(Reuters) - Eli Lilly and Co reported lower-than-expected quarterly revenue on Thursday, hurt by disappointing sales of its cancer and diabetes drugs, and its shares fell more than 3 percent.
Indianapolis-based Lilly, which is trying to regain its footing after three years of patent expirations on its biggest prescription drugs, on Tuesday agreed to buy Novartis' animal health unit for $5.4 billion to bolster its own fast-growing Elanco business for farm animals and pets.
Elanco sales rose 6 percent to $527 million in the first quarter, Lilly said on Thursday. That was slightly below Wall Street expectations.

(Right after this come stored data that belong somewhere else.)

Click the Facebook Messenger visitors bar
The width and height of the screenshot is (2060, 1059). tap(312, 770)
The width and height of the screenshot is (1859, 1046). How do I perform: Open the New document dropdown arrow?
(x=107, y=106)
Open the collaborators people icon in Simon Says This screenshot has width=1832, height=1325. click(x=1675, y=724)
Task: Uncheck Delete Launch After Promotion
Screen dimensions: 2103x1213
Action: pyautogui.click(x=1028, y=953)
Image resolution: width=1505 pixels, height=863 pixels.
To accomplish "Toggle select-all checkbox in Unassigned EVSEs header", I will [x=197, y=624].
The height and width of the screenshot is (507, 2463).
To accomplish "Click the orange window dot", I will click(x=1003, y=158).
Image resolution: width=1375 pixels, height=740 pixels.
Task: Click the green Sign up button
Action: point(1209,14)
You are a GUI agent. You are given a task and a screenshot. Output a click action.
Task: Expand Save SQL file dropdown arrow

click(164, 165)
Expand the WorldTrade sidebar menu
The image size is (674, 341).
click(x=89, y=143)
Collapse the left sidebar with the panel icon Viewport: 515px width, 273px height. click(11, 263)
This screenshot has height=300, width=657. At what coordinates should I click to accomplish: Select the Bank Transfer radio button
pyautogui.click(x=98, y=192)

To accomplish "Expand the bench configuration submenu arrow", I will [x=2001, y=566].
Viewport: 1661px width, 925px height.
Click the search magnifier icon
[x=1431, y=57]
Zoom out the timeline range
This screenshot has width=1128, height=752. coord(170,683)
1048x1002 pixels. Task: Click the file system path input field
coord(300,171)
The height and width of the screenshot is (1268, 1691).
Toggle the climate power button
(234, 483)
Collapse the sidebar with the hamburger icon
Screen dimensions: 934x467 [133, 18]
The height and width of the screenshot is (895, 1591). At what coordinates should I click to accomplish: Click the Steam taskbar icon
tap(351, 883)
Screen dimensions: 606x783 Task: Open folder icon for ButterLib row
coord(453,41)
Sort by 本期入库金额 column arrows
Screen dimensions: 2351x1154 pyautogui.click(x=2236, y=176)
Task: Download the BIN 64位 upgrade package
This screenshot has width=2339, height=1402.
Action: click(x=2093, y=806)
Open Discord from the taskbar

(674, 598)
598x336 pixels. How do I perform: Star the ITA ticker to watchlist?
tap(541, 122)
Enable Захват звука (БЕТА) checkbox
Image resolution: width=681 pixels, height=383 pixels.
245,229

The company's net earnings fell to $728 million, or 68 cents per share, from $1.55 billion, or $1.42 per share, a year earlier due to generic competition for its Cymbalta depression drug.
Excluding special items, Lilly earned 70 cents per share, matching the analysts' average estimate compiled by Thomson Reuters I/B/E/S.
Revenue fell 16 percent to $4.68 billion. Wall Street was expecting $4.8 billion.
"Overall, (it) was not a great quarter," ISI Group analyst Mark Schoenebaum said in a research note. But he said investors were far more focused on promising new and experimental drugs that could revive Lilly's fortunes.
BMO Nesbitt Burns analyst Alex Arfaei said lower research spending and a tax benefit had enabled Lilly to meet its first-quarter profit forecast despite disappointing revenue.
"We believe the quarter reflects weakening core franchises," Arfaei said, adding that lower sales of drugs for diabetes, cancer, osteoporosis and other conditions increase the importance of Lilly's experimental drugs.
Lilly's sales and earnings have been badly hurt since late 2011, when its Zyprexa schizophrenia drug lost U.S. patent protection and was slammed by cheaper generics. Cymbalta, which had $5 billion in annual sales at its peak, began facing generics in December. And the company's Evista osteoporosis drug lost U.S. marketing exclusivity last month.
First-quarter sales of Cymbalta fell 64 percent to $478 million, while Evista's dropped 38 percent to $150 million.
Lilly is counting on new drug approvals to put its sales and earnings back on track. Among those approvals may be two new diabetes treatments later this year.
U.S. regulators on Monday approved the company's new Cyramza (ramucirumab) treatment for gastric cancer. Analysts expect the product to become a blockbuster brand, especially if it proves effective later against lung cancer.
Lilly is testing other cancer drugs, as well as treatments for Alzheimer's disease, arthritis and psoriasis.
Global sales of lung cancer drug Alimta rose 2 percent to $632 million. Sales of Humalog, a leading insulin brand, rose 3 percent to $650 million, while those of Humulin, another type of insulin, rose 1 percent to $316 million. But combined sales of the three products were about $50 million below expectations.
For all of 2014, Lilly said it still expected earnings of $2.72 to $2.80 per share, excluding items. It forecast full-year revenue of $19.4 billion to $20 billion, slightly above its prior outlook.
Shares of Lilly were down 3.3 percent at $57.59 on the New York Stock Exchange.